Though our OZ Funds generally mirror “standard” real estate investment funds, a number of special considerations are required in order to safely maximize OZ incentives:
Not all projects are well suited for OZ investing. Real estate investments make up the vast majority of OZ dollars, but even within that realm, the projects must lend themselves to a 10 year hold. Opportunity Zones favor patient capital that doesn’t require strict market timing, which also means OZ investments should be well positioned to weather a downturn.
Timing the realization of capital gains can be challenging. So, OZ funds will typically raise all of the required equity up front. This means there are no capital calls during the 10 year holding period. Because Four Points Funding is opening a series of funds throughout the life of the OZ program, investors can place additional investments into new funds as gains are realized. Investors will not be subject to planned capital calls, however.
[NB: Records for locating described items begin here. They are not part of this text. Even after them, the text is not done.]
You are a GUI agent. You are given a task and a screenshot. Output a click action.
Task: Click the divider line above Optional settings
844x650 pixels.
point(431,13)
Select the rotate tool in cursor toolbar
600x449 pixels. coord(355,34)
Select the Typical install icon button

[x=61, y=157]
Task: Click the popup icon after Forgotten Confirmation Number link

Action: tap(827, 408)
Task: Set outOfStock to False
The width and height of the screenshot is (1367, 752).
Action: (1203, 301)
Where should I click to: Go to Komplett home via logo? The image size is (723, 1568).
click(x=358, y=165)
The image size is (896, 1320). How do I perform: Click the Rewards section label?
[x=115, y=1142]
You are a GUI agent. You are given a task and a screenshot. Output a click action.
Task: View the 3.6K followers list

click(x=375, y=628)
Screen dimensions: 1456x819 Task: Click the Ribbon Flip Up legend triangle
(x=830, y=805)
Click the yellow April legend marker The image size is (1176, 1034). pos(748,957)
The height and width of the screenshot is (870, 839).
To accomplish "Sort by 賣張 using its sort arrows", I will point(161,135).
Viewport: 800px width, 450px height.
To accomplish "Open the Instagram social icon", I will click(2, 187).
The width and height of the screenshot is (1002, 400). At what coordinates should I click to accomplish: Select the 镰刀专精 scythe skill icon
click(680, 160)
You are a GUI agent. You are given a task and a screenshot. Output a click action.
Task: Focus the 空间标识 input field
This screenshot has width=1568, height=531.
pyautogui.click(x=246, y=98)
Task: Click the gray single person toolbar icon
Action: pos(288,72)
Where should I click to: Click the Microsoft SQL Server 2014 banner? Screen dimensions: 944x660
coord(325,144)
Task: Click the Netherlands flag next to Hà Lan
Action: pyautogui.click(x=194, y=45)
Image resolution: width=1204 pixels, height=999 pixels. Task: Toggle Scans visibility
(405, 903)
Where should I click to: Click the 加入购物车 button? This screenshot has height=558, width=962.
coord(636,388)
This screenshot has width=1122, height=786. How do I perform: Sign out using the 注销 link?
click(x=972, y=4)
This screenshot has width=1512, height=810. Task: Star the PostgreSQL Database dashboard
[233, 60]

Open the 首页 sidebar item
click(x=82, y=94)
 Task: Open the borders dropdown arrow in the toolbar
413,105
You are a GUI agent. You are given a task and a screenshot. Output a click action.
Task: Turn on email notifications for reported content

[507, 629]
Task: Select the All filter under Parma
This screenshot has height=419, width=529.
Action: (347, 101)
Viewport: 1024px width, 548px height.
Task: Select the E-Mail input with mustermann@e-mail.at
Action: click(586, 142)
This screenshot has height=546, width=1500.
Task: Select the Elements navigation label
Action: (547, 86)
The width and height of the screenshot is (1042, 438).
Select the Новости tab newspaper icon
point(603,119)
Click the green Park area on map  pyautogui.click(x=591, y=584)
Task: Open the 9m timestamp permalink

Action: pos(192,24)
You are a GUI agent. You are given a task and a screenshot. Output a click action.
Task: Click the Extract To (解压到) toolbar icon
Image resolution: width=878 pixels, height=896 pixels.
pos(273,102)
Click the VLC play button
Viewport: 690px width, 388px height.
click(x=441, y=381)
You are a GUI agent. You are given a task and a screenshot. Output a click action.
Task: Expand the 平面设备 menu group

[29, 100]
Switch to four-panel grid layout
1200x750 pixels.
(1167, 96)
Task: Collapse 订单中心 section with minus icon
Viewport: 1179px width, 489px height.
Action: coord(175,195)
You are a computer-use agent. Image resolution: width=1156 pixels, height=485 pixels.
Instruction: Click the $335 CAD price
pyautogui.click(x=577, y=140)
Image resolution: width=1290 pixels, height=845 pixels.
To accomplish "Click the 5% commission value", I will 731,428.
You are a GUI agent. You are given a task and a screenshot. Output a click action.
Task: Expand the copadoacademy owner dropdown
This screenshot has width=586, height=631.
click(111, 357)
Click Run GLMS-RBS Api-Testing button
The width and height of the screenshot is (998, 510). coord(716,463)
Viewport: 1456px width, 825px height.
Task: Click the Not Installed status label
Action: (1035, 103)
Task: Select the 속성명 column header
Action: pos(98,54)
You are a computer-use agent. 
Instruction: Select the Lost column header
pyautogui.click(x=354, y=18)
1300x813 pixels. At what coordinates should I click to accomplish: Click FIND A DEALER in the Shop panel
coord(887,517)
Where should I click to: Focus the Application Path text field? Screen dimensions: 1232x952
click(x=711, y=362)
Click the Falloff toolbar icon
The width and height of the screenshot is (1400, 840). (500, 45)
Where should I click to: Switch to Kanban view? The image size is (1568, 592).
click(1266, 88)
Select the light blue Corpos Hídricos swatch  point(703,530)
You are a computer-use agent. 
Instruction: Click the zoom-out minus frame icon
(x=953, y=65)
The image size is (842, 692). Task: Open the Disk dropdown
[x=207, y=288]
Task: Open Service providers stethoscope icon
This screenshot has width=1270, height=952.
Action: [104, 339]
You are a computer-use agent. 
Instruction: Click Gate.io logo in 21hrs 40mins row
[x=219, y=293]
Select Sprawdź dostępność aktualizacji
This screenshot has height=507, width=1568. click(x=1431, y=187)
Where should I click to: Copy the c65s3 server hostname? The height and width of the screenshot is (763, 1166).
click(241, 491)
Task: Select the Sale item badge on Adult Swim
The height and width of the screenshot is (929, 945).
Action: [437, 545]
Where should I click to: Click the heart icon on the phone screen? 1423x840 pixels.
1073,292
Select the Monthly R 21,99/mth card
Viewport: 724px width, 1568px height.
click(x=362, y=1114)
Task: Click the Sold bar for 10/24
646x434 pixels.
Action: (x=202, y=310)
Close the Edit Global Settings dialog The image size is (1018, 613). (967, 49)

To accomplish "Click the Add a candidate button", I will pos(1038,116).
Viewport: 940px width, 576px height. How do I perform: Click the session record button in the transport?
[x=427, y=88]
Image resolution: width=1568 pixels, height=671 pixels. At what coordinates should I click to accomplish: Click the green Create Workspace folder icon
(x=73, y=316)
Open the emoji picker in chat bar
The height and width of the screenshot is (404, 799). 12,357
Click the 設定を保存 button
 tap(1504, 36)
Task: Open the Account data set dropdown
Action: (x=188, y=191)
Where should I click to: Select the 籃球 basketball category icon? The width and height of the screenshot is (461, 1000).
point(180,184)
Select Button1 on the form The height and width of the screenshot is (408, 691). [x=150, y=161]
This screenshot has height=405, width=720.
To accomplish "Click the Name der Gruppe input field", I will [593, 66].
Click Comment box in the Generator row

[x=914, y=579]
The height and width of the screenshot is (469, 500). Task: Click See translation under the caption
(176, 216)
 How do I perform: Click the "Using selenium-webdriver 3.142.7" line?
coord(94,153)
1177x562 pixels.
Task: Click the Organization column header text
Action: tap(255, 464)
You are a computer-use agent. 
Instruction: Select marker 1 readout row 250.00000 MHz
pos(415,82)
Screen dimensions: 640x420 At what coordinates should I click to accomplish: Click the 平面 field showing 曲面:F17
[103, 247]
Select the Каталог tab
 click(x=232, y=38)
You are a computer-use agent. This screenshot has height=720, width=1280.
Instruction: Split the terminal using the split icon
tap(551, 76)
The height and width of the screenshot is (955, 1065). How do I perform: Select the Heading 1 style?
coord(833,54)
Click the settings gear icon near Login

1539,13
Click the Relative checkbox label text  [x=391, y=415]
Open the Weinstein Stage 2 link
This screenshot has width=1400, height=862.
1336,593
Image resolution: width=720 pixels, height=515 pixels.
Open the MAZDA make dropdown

Given the desire to avoid capital calls and to limit the hold period as much as possible, Four Points Funding decided to create a series of funds with investment windows throughout the life of the OZ program. This means there is always an investment available when cap gains are realized and that investments aren’t tied up for any longer than necessary.
Income passed through to investors is a critical ingredient for providing a strong IRR from real estate investments held for long periods. Four Points Funding targets investments capable of producing 7-9% cash on cash to pass through to investors upon project stabilization.
Opportunity Zones offer the ability to avoid depreciation recapture. In order to realize this benefit, funds must assume non-recourse loans. In doing so, however, income received during the hold period can be significantly protected. In fact, in our recent post on evaluating OZ benefits, we break down a simple example of multi-family housing that indicates how depreciation passed through to the investor very closely matches expected income.
At the end of the 10 year hold period, appreciated real estate assets within the fund are sold. This is where fund investors can receive tax free capital gains. Selecting investments which have a clear market of buyers is essential. Additionally, Four Points Funding is focusing on investment themes that can bring synergies between investments to boost returns.
Typical fees for shorter term real estate funds would be prohibitively high if collected for a 10+ year hold. Though a few OZ Funds have launched with high fees throughout the life of the fund, Four Points Funding has opted to reduce fees after the expected stabilization period to maintain a low effective rate. This provides adequate income to ensure proper management of stabilized assets without overburdening the investor.
In order to weather any downturn that may come over the life of an OZ investment, stress testing worst case scenarios is a must. Most investors know assuming higher debt ratios can improve returns, but this also increases risk. Four Points Funding seeks the middle ground, with relatively low debt ratios, to ensure debt coverage during any potential downturn.
By offering a series of funds we avoid keeping investor’s funds tied up for any substantial period longer than the required minimum 10 year hold. Each of our funds uses debt conservatively and is structured to provide investor returns via income and ultimately sale of assets. Tax liability for income earned during the holding period can be offset by depreciation which does not need to be recaptured, resulting in higher net returns.
With cash flow income and the appreciation of assets we’re projecting a 2.5X Multiple of Invested Capital over the lifetime of our funds and an IRR of 12%.*
*The above projected returns are for illustration purposes only. Future projections are based on pro-formas and are not a guarantee of future results. This presentation is not an offer to sell securities of any investment fund or a solicitation of offers to buy any such securities.